Decentering of the subject: …is the condition in modern life that the subject (the human agent), who was considered to be the center of all reason, has lost his/her agency, and has to share the capability to act upon things with objects (of desire), or is often acted upon by objects. An obvious example is the influence of objects such as television or the automobile on human beings.
Some of the conditions of postmodern culture:
Paradoxical juxtaposition of opposites: …is the condition that many so-called ’proper’ ensembles are no longer exercised. This is a condition that is especially recognized in architecture, where architectural elements from different systems considered to be incompatible are combined, but is also found in everyday clothing and liftstyles, for example, in the combined use of punk hairdos with high-fashion clothing.
Tolerance for difference and multiplicity: There is a tacit understanding among peoples of the world who realize the futility of seeking a consensus among all different perspectives, values, and worldviews, and instead accept an openness toward a multicultural existence.

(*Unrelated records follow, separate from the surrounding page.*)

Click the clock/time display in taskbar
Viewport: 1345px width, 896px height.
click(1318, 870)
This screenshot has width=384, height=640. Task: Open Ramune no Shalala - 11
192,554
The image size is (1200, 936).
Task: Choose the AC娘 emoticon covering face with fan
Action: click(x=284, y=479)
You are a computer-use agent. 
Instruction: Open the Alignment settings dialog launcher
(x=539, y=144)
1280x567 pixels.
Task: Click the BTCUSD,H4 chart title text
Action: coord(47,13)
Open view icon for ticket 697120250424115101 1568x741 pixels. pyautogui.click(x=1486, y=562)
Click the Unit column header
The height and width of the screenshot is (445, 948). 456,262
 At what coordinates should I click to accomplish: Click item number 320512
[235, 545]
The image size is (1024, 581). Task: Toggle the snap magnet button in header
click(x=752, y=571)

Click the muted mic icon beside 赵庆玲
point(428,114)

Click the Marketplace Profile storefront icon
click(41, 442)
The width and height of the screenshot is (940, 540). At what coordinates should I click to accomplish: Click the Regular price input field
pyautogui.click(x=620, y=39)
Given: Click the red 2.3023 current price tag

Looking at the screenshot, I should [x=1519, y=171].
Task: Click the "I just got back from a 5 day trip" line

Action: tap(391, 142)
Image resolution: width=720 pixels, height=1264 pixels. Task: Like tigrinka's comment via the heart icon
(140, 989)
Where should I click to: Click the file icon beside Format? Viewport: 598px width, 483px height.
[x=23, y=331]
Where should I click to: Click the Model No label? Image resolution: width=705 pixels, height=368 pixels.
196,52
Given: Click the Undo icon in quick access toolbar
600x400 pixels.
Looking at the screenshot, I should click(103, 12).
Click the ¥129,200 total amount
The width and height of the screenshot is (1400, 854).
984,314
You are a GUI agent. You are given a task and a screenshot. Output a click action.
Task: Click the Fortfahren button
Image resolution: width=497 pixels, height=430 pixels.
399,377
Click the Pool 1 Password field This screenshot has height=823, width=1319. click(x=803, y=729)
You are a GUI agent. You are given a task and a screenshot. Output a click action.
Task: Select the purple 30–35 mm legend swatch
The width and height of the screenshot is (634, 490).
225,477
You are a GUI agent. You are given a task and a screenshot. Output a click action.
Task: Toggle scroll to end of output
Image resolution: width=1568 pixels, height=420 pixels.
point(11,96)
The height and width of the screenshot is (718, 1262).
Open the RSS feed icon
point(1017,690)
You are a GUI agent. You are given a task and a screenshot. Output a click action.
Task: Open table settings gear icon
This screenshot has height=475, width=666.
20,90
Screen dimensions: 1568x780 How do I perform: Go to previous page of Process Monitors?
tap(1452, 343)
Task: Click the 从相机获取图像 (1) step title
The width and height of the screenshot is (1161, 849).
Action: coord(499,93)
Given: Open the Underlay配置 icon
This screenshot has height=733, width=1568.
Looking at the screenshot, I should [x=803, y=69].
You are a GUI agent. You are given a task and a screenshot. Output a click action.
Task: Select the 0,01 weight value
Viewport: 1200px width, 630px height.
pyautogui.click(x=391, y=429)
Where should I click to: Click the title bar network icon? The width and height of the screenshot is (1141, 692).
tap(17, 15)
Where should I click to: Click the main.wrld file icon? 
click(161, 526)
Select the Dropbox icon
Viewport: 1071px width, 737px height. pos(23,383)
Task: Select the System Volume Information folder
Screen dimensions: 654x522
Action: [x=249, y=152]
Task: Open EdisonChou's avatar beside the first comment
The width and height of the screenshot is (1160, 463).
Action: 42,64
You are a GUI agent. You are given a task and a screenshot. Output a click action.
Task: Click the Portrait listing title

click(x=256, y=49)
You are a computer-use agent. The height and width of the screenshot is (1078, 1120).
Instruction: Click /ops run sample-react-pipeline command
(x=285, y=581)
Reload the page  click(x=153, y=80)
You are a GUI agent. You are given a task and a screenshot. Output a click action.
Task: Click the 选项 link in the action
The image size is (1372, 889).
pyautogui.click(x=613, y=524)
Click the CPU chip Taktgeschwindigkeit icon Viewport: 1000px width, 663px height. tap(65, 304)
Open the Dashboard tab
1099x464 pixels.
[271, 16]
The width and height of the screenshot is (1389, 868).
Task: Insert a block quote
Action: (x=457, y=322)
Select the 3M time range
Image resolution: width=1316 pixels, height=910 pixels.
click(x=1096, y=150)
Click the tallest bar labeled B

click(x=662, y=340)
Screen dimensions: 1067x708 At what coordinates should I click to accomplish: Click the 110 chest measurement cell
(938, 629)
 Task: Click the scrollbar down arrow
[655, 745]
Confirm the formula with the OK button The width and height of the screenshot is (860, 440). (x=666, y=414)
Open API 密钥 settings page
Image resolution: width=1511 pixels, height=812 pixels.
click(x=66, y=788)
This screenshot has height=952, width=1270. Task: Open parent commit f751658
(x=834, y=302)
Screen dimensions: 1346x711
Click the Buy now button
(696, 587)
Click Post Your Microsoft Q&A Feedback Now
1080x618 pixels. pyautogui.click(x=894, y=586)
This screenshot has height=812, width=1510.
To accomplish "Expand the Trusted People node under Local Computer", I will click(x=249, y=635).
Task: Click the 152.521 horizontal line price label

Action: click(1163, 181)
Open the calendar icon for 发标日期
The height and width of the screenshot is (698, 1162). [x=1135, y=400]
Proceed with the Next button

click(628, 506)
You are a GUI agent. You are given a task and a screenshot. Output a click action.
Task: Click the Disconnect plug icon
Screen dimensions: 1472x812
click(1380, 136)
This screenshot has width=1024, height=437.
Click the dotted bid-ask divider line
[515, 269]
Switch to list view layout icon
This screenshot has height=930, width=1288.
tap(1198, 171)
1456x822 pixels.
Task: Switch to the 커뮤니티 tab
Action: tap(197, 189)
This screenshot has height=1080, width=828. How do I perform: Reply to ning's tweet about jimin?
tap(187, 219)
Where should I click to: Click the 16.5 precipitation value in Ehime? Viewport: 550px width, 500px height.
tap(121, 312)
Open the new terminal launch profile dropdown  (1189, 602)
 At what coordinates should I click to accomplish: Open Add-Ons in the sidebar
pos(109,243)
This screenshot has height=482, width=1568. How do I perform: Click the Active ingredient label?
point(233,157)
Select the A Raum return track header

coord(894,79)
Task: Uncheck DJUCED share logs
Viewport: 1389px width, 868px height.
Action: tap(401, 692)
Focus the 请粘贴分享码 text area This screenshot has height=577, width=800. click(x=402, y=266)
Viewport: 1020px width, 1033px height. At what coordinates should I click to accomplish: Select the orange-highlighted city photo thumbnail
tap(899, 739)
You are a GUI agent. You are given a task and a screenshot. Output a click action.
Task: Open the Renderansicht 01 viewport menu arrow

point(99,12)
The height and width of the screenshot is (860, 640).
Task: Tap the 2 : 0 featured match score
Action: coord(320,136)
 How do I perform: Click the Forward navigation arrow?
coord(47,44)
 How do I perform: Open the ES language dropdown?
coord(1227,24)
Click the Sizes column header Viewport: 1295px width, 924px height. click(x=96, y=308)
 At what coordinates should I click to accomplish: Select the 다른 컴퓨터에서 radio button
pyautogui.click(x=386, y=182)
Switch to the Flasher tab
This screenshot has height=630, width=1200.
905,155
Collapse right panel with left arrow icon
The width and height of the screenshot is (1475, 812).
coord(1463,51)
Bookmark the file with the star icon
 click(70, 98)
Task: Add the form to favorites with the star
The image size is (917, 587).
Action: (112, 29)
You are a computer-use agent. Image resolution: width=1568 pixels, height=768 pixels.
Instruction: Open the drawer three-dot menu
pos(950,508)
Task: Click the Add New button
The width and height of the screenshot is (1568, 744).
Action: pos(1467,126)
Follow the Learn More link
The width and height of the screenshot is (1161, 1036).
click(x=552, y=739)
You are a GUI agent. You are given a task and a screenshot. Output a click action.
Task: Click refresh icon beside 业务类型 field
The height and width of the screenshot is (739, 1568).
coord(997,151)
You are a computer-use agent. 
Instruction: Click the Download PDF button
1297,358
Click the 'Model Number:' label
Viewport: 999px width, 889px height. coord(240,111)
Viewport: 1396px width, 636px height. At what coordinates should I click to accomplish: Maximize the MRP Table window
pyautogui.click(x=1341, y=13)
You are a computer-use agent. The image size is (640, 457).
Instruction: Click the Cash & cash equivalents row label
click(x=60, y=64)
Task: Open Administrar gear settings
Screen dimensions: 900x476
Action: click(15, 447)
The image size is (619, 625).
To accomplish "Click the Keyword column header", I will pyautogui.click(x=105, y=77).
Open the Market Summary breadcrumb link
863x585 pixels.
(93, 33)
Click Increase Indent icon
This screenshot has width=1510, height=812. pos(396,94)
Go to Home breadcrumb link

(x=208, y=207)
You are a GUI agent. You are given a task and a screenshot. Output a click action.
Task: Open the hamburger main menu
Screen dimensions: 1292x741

”Together these conditions represent a blurring of distinctions that were fundamental to the constitution of modernity; the distinctions between reality and fantasy, mind and body, subject and object, material and symbolic, production and consumption, order and chaos. Through these distinctions, modernity attempted to construct a normative order for the realization of the modern project.”
”In the postmodern sensibility, these bipolar or oppositional dichotomies that determine what is proper and improper, what is a privileged norm or unworthy, are diffused, offering instead multiplicity and complexity. Under these conditions, to expect a single meaning or interpretation to be derived from one’s communication is neither possible nor fruitful.”
What was communicated was the result of the communicator’s decision, whereas the audience merely was exposed to the message and expected to decode it.
The emphasis is on communication management, predictability and control.
In the modern context communication is not considered an active.
Communication is merely a carrier of messages between producers and consumers
Now the assumption is that in whatever the author wrote, there are unspoken or hidden agendas, historical baggage, and political imperatives that the author may or may not be aware of. Therefore, from each reader’s point of view, era, and culture there can and should be different, critical readings, which effectively reconstitute what is written.
From a marketing communication perspective, one of the most important implications of postmodernity is the loss of control, consistency, and predictability that the modern perspective took for granted.
Contemporary marketers need to realize that they no longer are the masters of meaning, that their products and messages are creations with a life of their own, and that their intended receivers are not passive targets but creative partners in the production of experiences and identities.